# [EXERCISE INSTRUCTIONS]
Please return each line of the listing below exactly as written.

┌─ GIVEN DATA

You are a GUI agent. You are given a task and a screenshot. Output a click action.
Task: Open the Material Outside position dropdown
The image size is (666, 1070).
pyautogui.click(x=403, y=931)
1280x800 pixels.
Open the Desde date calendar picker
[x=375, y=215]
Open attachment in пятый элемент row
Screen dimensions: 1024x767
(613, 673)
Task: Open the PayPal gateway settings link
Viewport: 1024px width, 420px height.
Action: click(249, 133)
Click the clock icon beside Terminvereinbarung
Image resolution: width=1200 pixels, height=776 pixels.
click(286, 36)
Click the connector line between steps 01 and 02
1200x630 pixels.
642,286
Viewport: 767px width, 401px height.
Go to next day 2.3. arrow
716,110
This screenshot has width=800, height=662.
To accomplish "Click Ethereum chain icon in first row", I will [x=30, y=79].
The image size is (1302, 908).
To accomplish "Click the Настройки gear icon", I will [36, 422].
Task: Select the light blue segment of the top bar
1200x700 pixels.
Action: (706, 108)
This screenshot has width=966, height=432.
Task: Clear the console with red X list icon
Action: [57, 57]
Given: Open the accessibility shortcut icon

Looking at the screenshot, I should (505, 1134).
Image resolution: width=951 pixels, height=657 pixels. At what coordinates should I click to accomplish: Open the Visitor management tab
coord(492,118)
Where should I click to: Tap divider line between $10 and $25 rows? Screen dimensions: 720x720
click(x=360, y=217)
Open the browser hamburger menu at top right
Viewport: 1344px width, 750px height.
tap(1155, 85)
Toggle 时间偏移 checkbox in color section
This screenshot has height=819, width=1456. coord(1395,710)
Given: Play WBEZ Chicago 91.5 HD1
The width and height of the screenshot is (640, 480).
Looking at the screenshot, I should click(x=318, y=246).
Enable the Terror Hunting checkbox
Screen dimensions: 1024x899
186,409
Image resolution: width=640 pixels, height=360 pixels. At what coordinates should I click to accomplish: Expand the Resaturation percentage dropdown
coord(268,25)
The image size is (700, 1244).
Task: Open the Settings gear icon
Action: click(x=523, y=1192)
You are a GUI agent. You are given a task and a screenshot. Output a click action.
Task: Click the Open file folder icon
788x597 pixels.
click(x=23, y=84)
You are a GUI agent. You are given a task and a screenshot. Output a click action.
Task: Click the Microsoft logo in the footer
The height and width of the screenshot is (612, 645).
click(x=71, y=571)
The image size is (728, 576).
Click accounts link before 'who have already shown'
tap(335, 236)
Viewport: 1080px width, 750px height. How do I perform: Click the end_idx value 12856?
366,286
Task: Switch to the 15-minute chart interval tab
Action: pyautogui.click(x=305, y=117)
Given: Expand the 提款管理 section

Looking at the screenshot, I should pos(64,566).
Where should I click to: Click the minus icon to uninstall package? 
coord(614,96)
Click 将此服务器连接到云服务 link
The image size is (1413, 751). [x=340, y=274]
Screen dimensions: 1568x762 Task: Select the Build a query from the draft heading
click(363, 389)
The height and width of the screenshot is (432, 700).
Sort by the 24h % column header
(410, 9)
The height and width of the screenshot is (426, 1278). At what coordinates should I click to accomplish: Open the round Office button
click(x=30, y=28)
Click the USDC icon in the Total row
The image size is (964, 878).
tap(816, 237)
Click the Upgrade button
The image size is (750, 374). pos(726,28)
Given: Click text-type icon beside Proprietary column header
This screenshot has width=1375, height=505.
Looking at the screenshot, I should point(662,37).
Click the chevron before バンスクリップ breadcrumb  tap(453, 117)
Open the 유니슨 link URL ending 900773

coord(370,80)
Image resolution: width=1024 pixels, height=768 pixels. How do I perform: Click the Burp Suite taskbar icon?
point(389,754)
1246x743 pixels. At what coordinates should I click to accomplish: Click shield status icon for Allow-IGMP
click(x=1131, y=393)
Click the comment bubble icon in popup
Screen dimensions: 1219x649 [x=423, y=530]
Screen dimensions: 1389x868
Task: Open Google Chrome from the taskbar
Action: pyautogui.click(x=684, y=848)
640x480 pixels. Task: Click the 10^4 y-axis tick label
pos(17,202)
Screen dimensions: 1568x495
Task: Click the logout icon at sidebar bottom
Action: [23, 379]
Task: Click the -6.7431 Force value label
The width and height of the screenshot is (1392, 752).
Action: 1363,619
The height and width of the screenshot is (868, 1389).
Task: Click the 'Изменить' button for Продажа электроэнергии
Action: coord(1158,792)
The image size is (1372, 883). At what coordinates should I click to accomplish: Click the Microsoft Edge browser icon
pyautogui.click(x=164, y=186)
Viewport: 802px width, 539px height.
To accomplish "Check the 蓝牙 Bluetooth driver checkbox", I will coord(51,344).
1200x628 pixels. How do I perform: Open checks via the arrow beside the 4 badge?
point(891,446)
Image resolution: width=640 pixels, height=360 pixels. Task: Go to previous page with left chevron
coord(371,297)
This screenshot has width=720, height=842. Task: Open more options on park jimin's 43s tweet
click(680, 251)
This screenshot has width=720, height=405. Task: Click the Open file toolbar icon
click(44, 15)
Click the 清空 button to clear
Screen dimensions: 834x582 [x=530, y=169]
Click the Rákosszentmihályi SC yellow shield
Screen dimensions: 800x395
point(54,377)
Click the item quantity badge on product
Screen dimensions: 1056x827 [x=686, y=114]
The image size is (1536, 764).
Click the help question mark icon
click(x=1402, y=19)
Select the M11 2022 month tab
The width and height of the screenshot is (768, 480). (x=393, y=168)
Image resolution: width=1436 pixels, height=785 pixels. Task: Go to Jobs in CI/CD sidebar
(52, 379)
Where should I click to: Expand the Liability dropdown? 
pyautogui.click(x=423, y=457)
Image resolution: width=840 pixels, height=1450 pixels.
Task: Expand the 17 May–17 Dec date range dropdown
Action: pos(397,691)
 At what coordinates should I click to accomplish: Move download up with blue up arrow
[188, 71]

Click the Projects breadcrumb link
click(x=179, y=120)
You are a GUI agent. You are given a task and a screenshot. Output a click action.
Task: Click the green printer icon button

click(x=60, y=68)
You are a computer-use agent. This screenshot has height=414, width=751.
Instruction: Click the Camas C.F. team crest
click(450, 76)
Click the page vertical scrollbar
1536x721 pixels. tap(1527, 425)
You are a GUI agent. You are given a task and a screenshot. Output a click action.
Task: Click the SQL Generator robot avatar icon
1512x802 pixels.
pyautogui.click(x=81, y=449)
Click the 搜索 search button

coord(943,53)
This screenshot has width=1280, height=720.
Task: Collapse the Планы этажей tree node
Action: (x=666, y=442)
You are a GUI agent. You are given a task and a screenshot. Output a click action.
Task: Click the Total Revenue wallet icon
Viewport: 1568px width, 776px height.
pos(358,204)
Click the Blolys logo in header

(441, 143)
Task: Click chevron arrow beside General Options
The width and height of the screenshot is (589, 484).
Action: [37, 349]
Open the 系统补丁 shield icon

└─

# [YOUR SOLUTION]
You are a GUI agent. You are given a task and a screenshot. Output a click action.
Task: Open the Material Outside position dropdown
The image size is (666, 1070).
pyautogui.click(x=403, y=931)
1280x800 pixels.
Open the Desde date calendar picker
[x=375, y=215]
Open attachment in пятый элемент row
Screen dimensions: 1024x767
(613, 673)
Task: Open the PayPal gateway settings link
Viewport: 1024px width, 420px height.
Action: click(249, 133)
Click the clock icon beside Terminvereinbarung
Image resolution: width=1200 pixels, height=776 pixels.
click(286, 36)
Click the connector line between steps 01 and 02
1200x630 pixels.
642,286
Viewport: 767px width, 401px height.
Go to next day 2.3. arrow
716,110
This screenshot has width=800, height=662.
To accomplish "Click Ethereum chain icon in first row", I will [x=30, y=79].
The image size is (1302, 908).
To accomplish "Click the Настройки gear icon", I will [36, 422].
Task: Select the light blue segment of the top bar
1200x700 pixels.
Action: (706, 108)
This screenshot has width=966, height=432.
Task: Clear the console with red X list icon
Action: [57, 57]
Given: Open the accessibility shortcut icon

Looking at the screenshot, I should (505, 1134).
Image resolution: width=951 pixels, height=657 pixels. At what coordinates should I click to accomplish: Open the Visitor management tab
coord(492,118)
Where should I click to: Tap divider line between $10 and $25 rows? Screen dimensions: 720x720
click(x=360, y=217)
Open the browser hamburger menu at top right
Viewport: 1344px width, 750px height.
tap(1155, 85)
Toggle 时间偏移 checkbox in color section
This screenshot has height=819, width=1456. coord(1395,710)
Given: Play WBEZ Chicago 91.5 HD1
The width and height of the screenshot is (640, 480).
Looking at the screenshot, I should click(x=318, y=246).
Enable the Terror Hunting checkbox
Screen dimensions: 1024x899
186,409
Image resolution: width=640 pixels, height=360 pixels. At what coordinates should I click to accomplish: Expand the Resaturation percentage dropdown
coord(268,25)
The image size is (700, 1244).
Task: Open the Settings gear icon
Action: click(x=523, y=1192)
You are a GUI agent. You are given a task and a screenshot. Output a click action.
Task: Click the Open file folder icon
788x597 pixels.
click(x=23, y=84)
You are a GUI agent. You are given a task and a screenshot. Output a click action.
Task: Click the Microsoft logo in the footer
The height and width of the screenshot is (612, 645).
click(x=71, y=571)
The image size is (728, 576).
Click accounts link before 'who have already shown'
tap(335, 236)
Viewport: 1080px width, 750px height. How do I perform: Click the end_idx value 12856?
366,286
Task: Switch to the 15-minute chart interval tab
Action: pyautogui.click(x=305, y=117)
Given: Expand the 提款管理 section

Looking at the screenshot, I should pos(64,566).
Where should I click to: Click the minus icon to uninstall package? 
coord(614,96)
Click 将此服务器连接到云服务 link
The image size is (1413, 751). [x=340, y=274]
Screen dimensions: 1568x762 Task: Select the Build a query from the draft heading
click(363, 389)
The height and width of the screenshot is (432, 700).
Sort by the 24h % column header
(410, 9)
The height and width of the screenshot is (426, 1278). At what coordinates should I click to accomplish: Open the round Office button
click(x=30, y=28)
Click the USDC icon in the Total row
The image size is (964, 878).
tap(816, 237)
Click the Upgrade button
The image size is (750, 374). pos(726,28)
Given: Click text-type icon beside Proprietary column header
This screenshot has width=1375, height=505.
Looking at the screenshot, I should point(662,37).
Click the chevron before バンスクリップ breadcrumb  tap(453, 117)
Open the 유니슨 link URL ending 900773

coord(370,80)
Image resolution: width=1024 pixels, height=768 pixels. How do I perform: Click the Burp Suite taskbar icon?
point(389,754)
1246x743 pixels. At what coordinates should I click to accomplish: Click shield status icon for Allow-IGMP
click(x=1131, y=393)
Click the comment bubble icon in popup
Screen dimensions: 1219x649 [x=423, y=530]
Screen dimensions: 1389x868
Task: Open Google Chrome from the taskbar
Action: pyautogui.click(x=684, y=848)
640x480 pixels. Task: Click the 10^4 y-axis tick label
pos(17,202)
Screen dimensions: 1568x495
Task: Click the logout icon at sidebar bottom
Action: [23, 379]
Task: Click the -6.7431 Force value label
The width and height of the screenshot is (1392, 752).
Action: 1363,619
The height and width of the screenshot is (868, 1389).
Task: Click the 'Изменить' button for Продажа электроэнергии
Action: coord(1158,792)
The image size is (1372, 883). At what coordinates should I click to accomplish: Click the Microsoft Edge browser icon
pyautogui.click(x=164, y=186)
Viewport: 802px width, 539px height.
To accomplish "Check the 蓝牙 Bluetooth driver checkbox", I will coord(51,344).
1200x628 pixels. How do I perform: Open checks via the arrow beside the 4 badge?
point(891,446)
Image resolution: width=640 pixels, height=360 pixels. Task: Go to previous page with left chevron
coord(371,297)
This screenshot has width=720, height=842. Task: Open more options on park jimin's 43s tweet
click(680, 251)
This screenshot has width=720, height=405. Task: Click the Open file toolbar icon
click(44, 15)
Click the 清空 button to clear
Screen dimensions: 834x582 [x=530, y=169]
Click the Rákosszentmihályi SC yellow shield
Screen dimensions: 800x395
point(54,377)
Click the item quantity badge on product
Screen dimensions: 1056x827 [x=686, y=114]
The image size is (1536, 764).
Click the help question mark icon
click(x=1402, y=19)
Select the M11 2022 month tab
The width and height of the screenshot is (768, 480). (x=393, y=168)
Image resolution: width=1436 pixels, height=785 pixels. Task: Go to Jobs in CI/CD sidebar
(52, 379)
Where should I click to: Expand the Liability dropdown? 
pyautogui.click(x=423, y=457)
Image resolution: width=840 pixels, height=1450 pixels.
Task: Expand the 17 May–17 Dec date range dropdown
Action: pos(397,691)
 At what coordinates should I click to accomplish: Move download up with blue up arrow
[188, 71]

Click the Projects breadcrumb link
click(x=179, y=120)
You are a GUI agent. You are given a task and a screenshot. Output a click action.
Task: Click the green printer icon button

click(x=60, y=68)
You are a computer-use agent. This screenshot has height=414, width=751.
Instruction: Click the Camas C.F. team crest
click(450, 76)
Click the page vertical scrollbar
1536x721 pixels. tap(1527, 425)
You are a GUI agent. You are given a task and a screenshot. Output a click action.
Task: Click the SQL Generator robot avatar icon
1512x802 pixels.
pyautogui.click(x=81, y=449)
Click the 搜索 search button

coord(943,53)
This screenshot has width=1280, height=720.
Task: Collapse the Планы этажей tree node
Action: (x=666, y=442)
You are a GUI agent. You are given a task and a screenshot. Output a click action.
Task: Click the Total Revenue wallet icon
Viewport: 1568px width, 776px height.
pos(358,204)
Click the Blolys logo in header

(441, 143)
Task: Click chevron arrow beside General Options
The width and height of the screenshot is (589, 484).
Action: [37, 349]
Open the 系统补丁 shield icon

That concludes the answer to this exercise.